Press Release: October 11, 2018
The most surprising news to come out of Baselworld (the main Jewellery Wholesale Fair) this year was that, as of July 2018, Chopard will be using 100% ethical gold in its jewellery and watches. For such a big brand to make such a significant commitment is cause for celebration, and a big step forward for the ethical jewellery movement. But it has left many wondering: what actually is ethical gold?

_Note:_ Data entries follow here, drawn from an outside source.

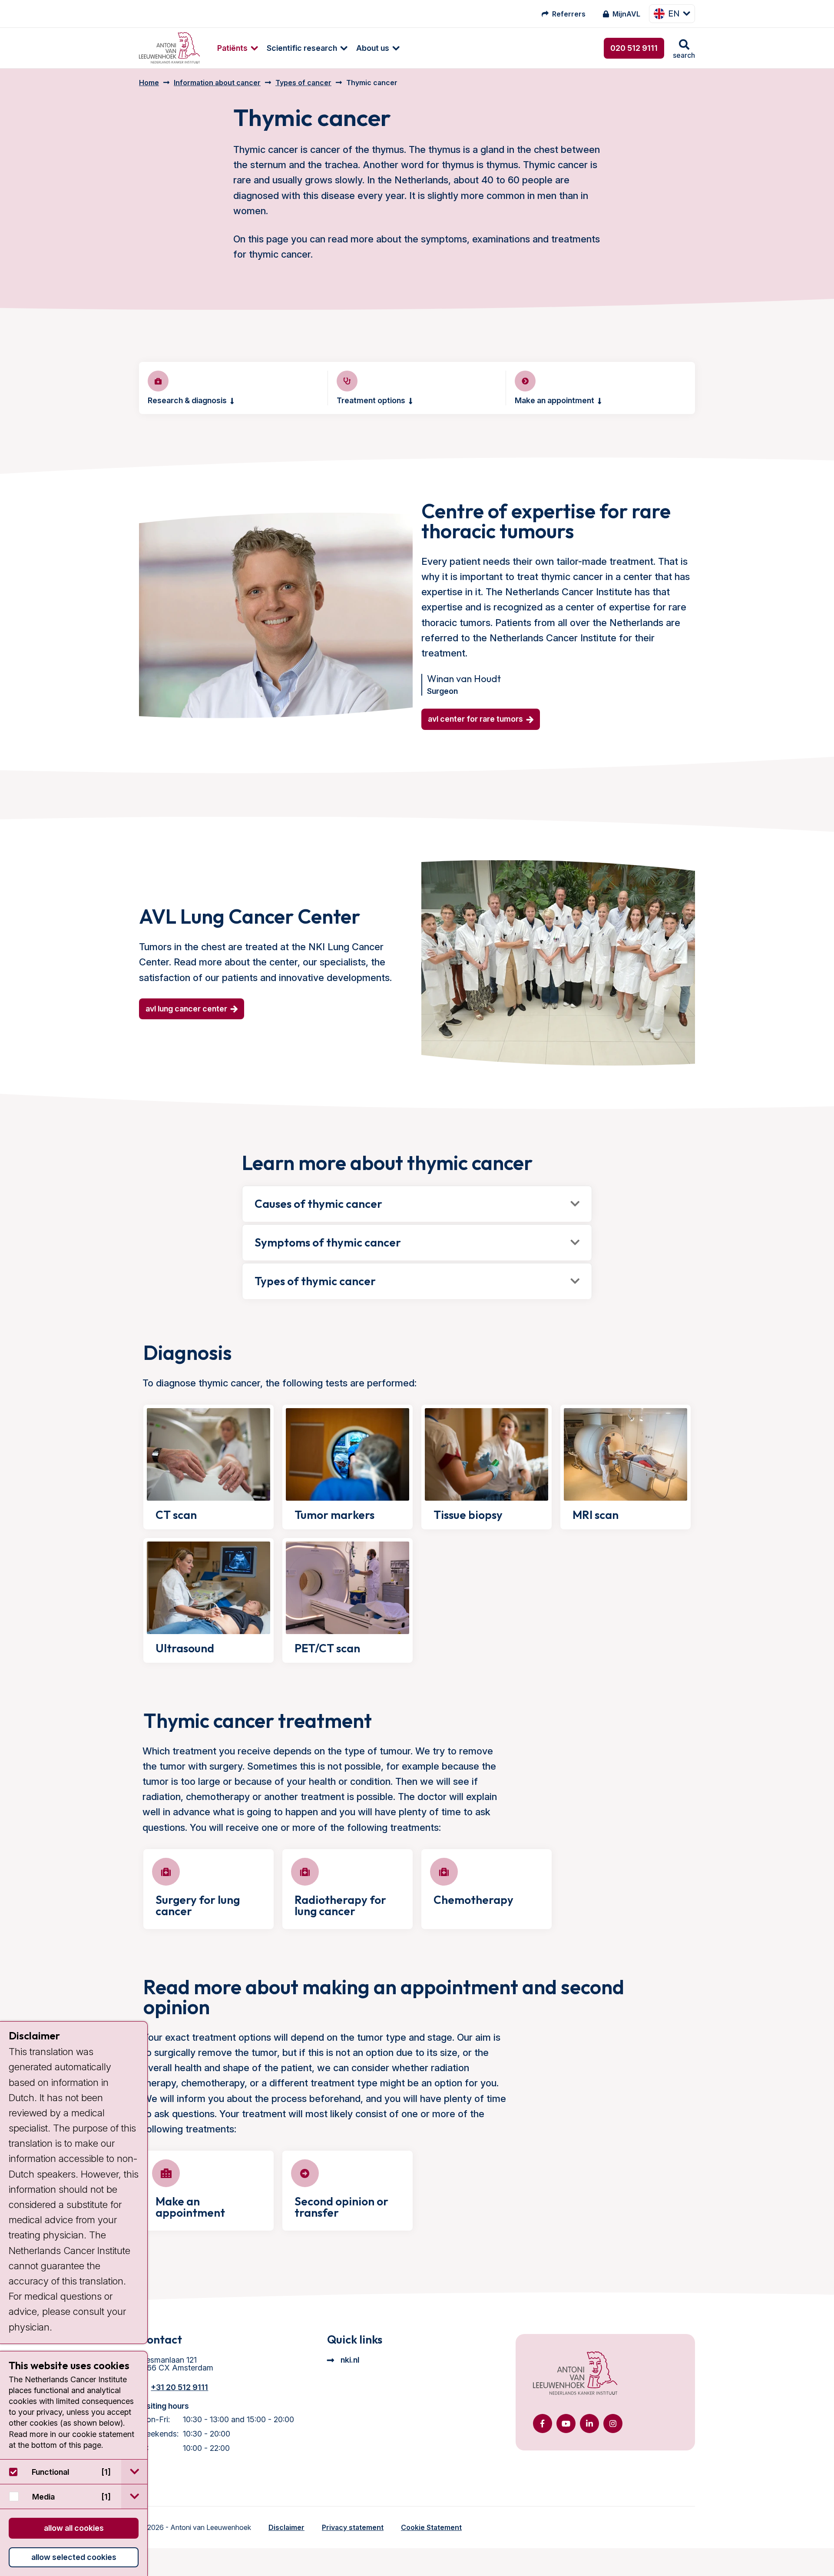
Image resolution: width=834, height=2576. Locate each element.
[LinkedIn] (589, 2423)
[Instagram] (612, 2423)
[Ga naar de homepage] (575, 2374)
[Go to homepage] (169, 48)
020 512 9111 (634, 48)
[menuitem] (233, 48)
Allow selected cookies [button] (73, 2557)
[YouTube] (566, 2423)
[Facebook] (542, 2423)
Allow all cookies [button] (74, 2528)
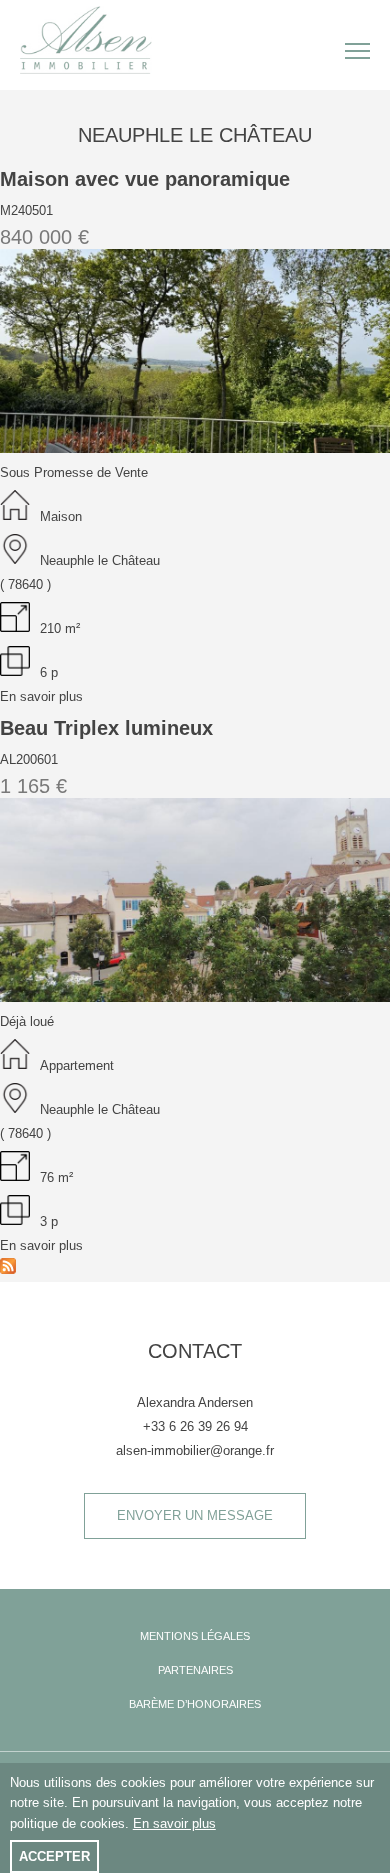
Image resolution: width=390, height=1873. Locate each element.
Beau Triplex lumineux (106, 728)
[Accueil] (95, 38)
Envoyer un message (195, 1515)
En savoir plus (41, 696)
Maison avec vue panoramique (145, 179)
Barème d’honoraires (195, 1704)
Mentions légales (195, 1636)
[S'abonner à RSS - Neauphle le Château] (8, 1269)
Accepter (54, 1856)
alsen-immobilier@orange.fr (195, 1450)
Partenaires (195, 1670)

I have been committed to ethics in the jewellery sector for more than 12 years and, for me, the definition is pretty simple: it is gold that is sustainable. In my business, there are currently three options that meet this criteria – certified Fairtrade gold, certified Fairmined gold and recycled gold. But when you look at Chopard’s definition of ethical gold – “Gold acquired from responsible sources, verified as having met international best practice environmental and social standards” – it is broader and, unfortunately, less rigorous.
The source of Chopard’s ethical gold includes artisanal mines that are part of the Fairmined and Fairtrade schemes. So far, so good. It is the second origin of Chopard’s so-called ethical gold, RJC Chain of Custody gold, that I have to object to, though. Sourced through the company’s partnership with RJC-certified refineries, it does not, I believe, meet the standards required to be classified as ethical gold and should not be described as such.
A recent article written by Advocacy Directory Jo Becker for Human Rights Watch (HRW) explains why this is the case. In it, Becker points out:
“The RJC plays a very important role in the jewelry industry, but its standards do not yet represent industry best practices. While the standard requires companies to document the transactions by which they acquire their gold, it does not require them to conduct human rights assessments on the ground. This means that the gold could still be mined under abusive conditions, such as child labor.”
The RJC CoC is a responsible code of conduct, but it’s not as sustainable as the other options like Fairtrade and Fairmined. Artisanal mining and responsible sourcing specialist Levin Sources, explains the differences between being "responsible" and being "sustainable" in her latest blog "Responsible versus Sustainable sourcing" (worth a read!).
I agree with Becker that the Responsible Jewellery Council is doing a great job moving the jewellery industry forward in terms of ethics, and that is exactly why I am also a member!, but we must be very careful not to compromise the powerful message that accompanies ethical gold. While Chopard has used its voice effectively to promote ethical gold on a world stage, it is vital that we question Chopard’s decision to label the RJC Chain of Custody gold it will be using as ethical.
“Ethical is subjective while sustainable is defined in the Sustainable Development Goals SDGs from the United Nations”. Estelle Levin. Levin Sources
I’m certain that customers who have made the decision to buy ethical gold will assume that the human rights of those who mined the precious metal are protected and there is a watertight story of sustainability behind their purchase. To dilute the definition of ethical gold will result in disillusionment among customers and undermine the fantastic work of organisations such as Fairtrade and Fairmined who are committed to producing 100% ethical gold.